Adjusting to Daylight Savings
Daylight Savings does a number on our childrens’ sleep schedules.
Preparing a few days in advance can help reduce the disruption and get your baby back on track sooner.
Here are a few tips to help transition into the time change, and keep your little one happy and well-rested.
- Begin by shifting your child’s bedtime by fifteen minutes a few days early. If your child normally goes to bed at 8 p.m., lay her down at 7:45. The next night, at 7:30, and the next at 7:15. This will turn into 8:15 p.m. after the time change, and you are back on track for a normal sleep schedule.
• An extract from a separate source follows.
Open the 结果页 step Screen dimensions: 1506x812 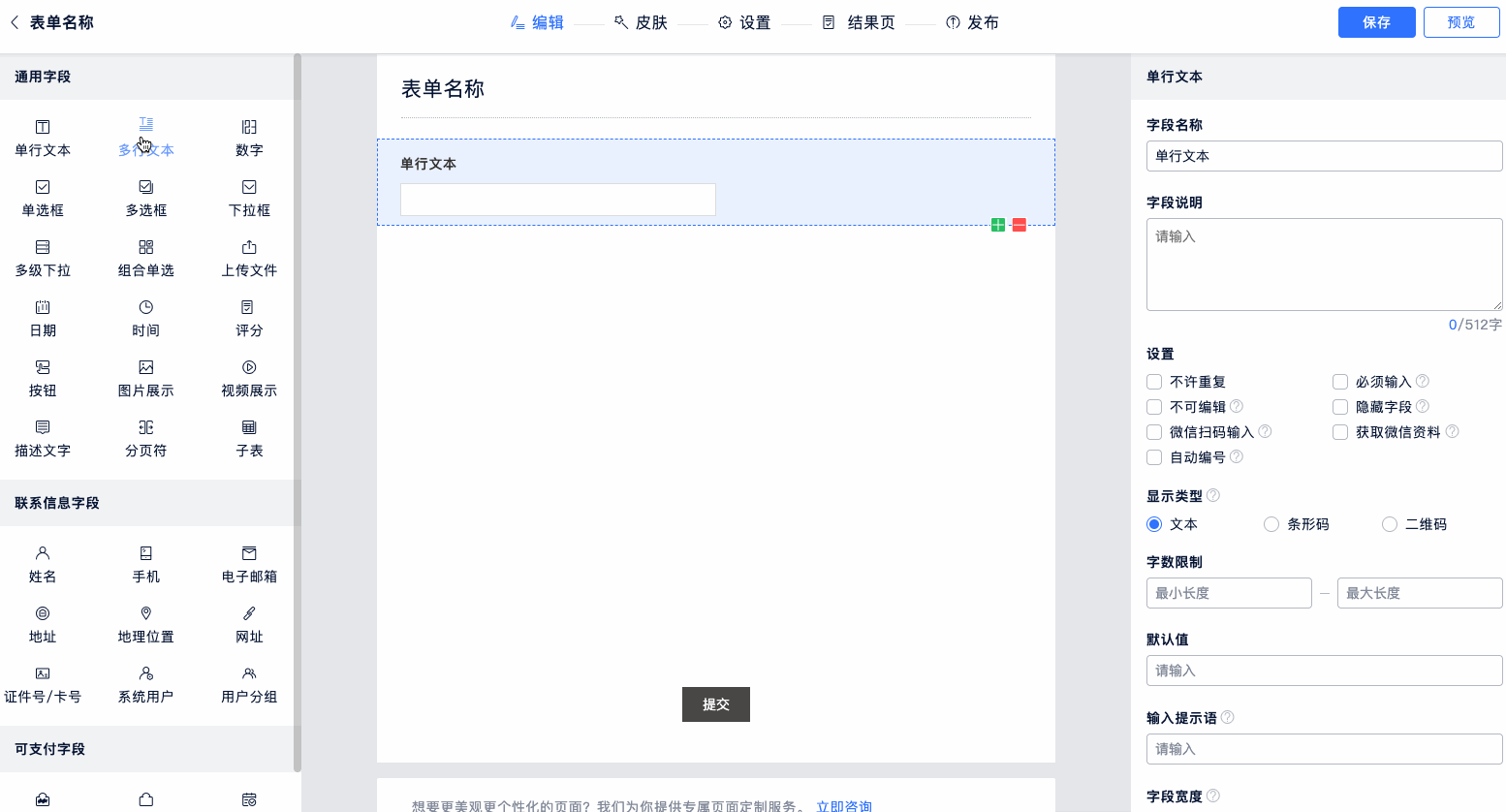[x=859, y=22]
- Bright light is your friend in the morning. Sunlight or even indoor lights will help your child’s brain recognize it is time to wake up.
- Bright light is your foe at night. Dark curtains that block out the sunlight will give your child’s brain the cue that it is time for sleep.
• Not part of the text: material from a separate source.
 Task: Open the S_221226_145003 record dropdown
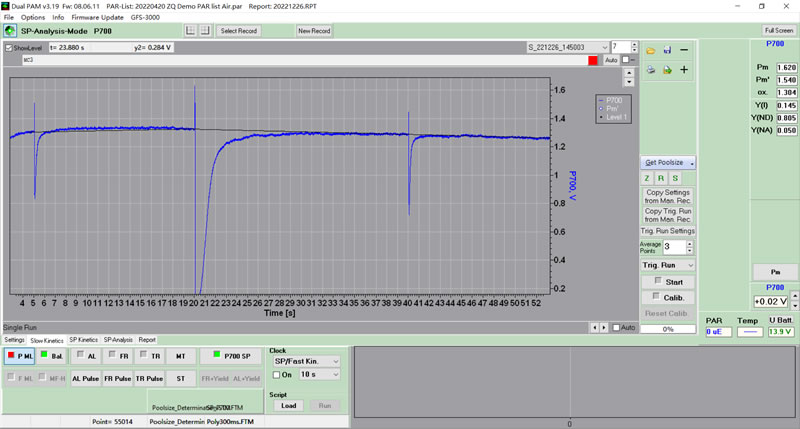pos(604,47)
- Change your daytime routine to match the new schedule. If you are waking up your child fifteen minutes earlier, have lunch fifteen minutes earlier than usual, lay down for a nap fifteen minutes earlier than usual, etc;
- Keep the stress level to a minimum. Daylight Savings is not the ideal time to start potty-training or weaning off the pacifier. Extra disruptions to the routine can keep your child from adjusting as easily to the new sleep schedule.
- Be prepared for grumpiness. Your child may be overtired despite your best efforts, so stay calm and stick to the plan. Consistency and patience is key for a successful transition to the new time table.